* **Text**:
(begin)
# Name: Soh Jian Min
# Admin Number: P2238856
# Class: EL/EP0302/FT/01
# Title: Market Trends and Insights for Housing Agents in Singapore: Analyzing Popular Flat Types, Sales, and Economic Influences
---
## Story Line
As a housing agent in Singapore, understanding market trends and identifying the most popular types of flats and sales is crucial for advising clients and making informed decisions.

## Questions
1. What types of sales are most popular in the private residential property market?
2. Which flat types are most popular in the HDB resale market?
3. Does GDP affect the price index and number of transactions/applications?
4. What types of flats should housing agents focus on to maximize their sales?
5. How does the distribution of the resale price index compare to the private residential property price index over time?

## Data Source
1. https://beta.data.gov.sg/datasets/d_7c69c943d5f0d89d6a9a773d2b51f337/view (Private Residential Property Transactions in the Whole of Singapore, Quarterly)
2. https://beta.data.gov.sg/datasets/d_02aa4bb51bc674f3a2d0b9bb6911d934/view (Number of Resale Applications Registered by Flat Type)
3. https://beta.data.gov.sg/datasets/d_14f63e595975691e7c24a27ae4c07c79/view (Housing And Development Board Resale Price Index (1Q2009 = 100), Quarterly)
4. https://beta.data.gov.sg/datasets/d_97f8a2e995022d311c6c68cfda6d034c/view (Private Residential Property Price Index (Base Quarter 2009-Q1 = 100), Quarterly)
5. https://beta.data.gov.sg/datasets/d_dce7d88c668273bb8c1291027e63325a/view (Per Capita GNI And Per Capita GDP At Current Prices, Annual)

## Load data from CSV files

In [104]:
import pandas as pd
import matplotlib.pyplot as plt
import seaborn as sns

# Load datasets
private_sales = pd.read_csv('PrivateResidentialPropertyTransactionsintheWholeofSingaporeQuarterly.csv')
hdb_resale = pd.read_csv('NumberofResaleApplicationsRegisteredbyFlatType.csv')
hdb_resale_price_index = pd.read_csv('HousingAndDevelopmentBoardResalePriceIndex1Q2009100Quarterly.csv')
private_residential_price_index = pd.read_csv('PrivateResidentialPropertyPriceIndexBaseQuarter2009Q1100Quarterly.csv')
gdp_data = pd.read_csv('PerCapitaGNIAndPerCapitaGDPAtCurrentPricesAnnual.csv')



# Cleaning, filtering and transforming Datasets

In [105]:
# Transpose gdp data (horizontal to vertical)
gdp_data = gdp_data.transpose()
gdp_data.columns = gdp_data.iloc[0]  # Set the first row as the header
gdp_data = gdp_data.drop(gdp_data.index[0])  # Drop the first row
gdp_data = gdp_data.reset_index()
gdp_data.columns.name = None # Remove the column name
gdp_data.rename(columns={'index': 'year'}, inplace=True)

# Cleaning the data
# Function to check for missing values and print summary
def check_missing_values(df, name):
    # print(f"Summary for {name}:")
    # print(df.head())
    print(f"\nMissing values in {name}:")
    print(df.isnull().sum())
    print("\n")
(end)
* **Dataset content**:
(begin)
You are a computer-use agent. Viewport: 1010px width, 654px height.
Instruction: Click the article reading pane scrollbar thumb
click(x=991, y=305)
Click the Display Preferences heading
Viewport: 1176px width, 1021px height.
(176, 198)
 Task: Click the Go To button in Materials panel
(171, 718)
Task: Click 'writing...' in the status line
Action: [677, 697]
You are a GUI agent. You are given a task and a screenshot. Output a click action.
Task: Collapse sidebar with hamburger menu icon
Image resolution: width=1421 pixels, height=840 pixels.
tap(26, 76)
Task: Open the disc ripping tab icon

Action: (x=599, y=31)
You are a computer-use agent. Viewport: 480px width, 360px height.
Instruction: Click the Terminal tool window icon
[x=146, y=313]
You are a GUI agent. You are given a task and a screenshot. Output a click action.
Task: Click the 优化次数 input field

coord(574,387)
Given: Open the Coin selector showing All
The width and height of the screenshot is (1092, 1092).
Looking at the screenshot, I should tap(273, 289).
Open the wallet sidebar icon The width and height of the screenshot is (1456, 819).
(end)
* **List of tasks**:
a - Print the housing market notebook text between "4. What types" and "2009-Q1 = 100), Quarterly)", inclusive.
b - Write what comes next in the housing market notebook, picking up after its last line.

* **Results for the exercise**:
a -
4. What types of flats should housing agents focus on to maximize their sales?
5. How does the distribution of the resale price index compare to the private residential property price index over time?

## Data Source
1. https://beta.data.gov.sg/datasets/d_7c69c943d5f0d89d6a9a773d2b51f337/view (Private Residential Property Transactions in the Whole of Singapore, Quarterly)
2. https://beta.data.gov.sg/datasets/d_02aa4bb51bc674f3a2d0b9bb6911d934/view (Number of Resale Applications Registered by Flat Type)
3. https://beta.data.gov.sg/datasets/d_14f63e595975691e7c24a27ae4c07c79/view (Housing And Development Board Resale Price Index (1Q2009 = 100), Quarterly)
4. https://beta.data.gov.sg/datasets/d_97f8a2e995022d311c6c68cfda6d034c/view (Private Residential Property Price Index (Base Quarter 2009-Q1 = 100), Quarterly)

b -
# Check for missing values and print summaries
check_missing_values(private_sales, 'Private Sales')
check_missing_values(hdb_resale, 'HDB Resale')
check_missing_values(hdb_resale_price_index, 'HDB Resale Price Index')
check_missing_values(private_residential_price_index, 'Private Residential Price Index')
check_missing_values(gdp_data, 'GDP Data')

# # Example handling missing values for HDB Resale dataset
private_sales['sale_status'] = private_sales['sale_status'].replace('na', pd.NA)

# Replace NaN values with 'Total Applications' in the 'sale_status' column
private_sales['sale_status'] = private_sales['sale_status'].fillna('Applied')


# Transforming the data
# private_sales
# Pivot the DataFrame
pivot_df = private_sales.pivot_table(index='quarter', columns=['type_of_sale', 'sale_status'], values='units', aggfunc='sum')
# Flatten the MultiIndex columns
pivot_df.columns = ['private_' + '_'.join(col).lower().strip() if isinstance(col, tuple) else col.lower() for col in pivot_df.columns]
# Reset the index to turn the 'quarter' index back into a column
pivot_df = pivot_df.reset_index()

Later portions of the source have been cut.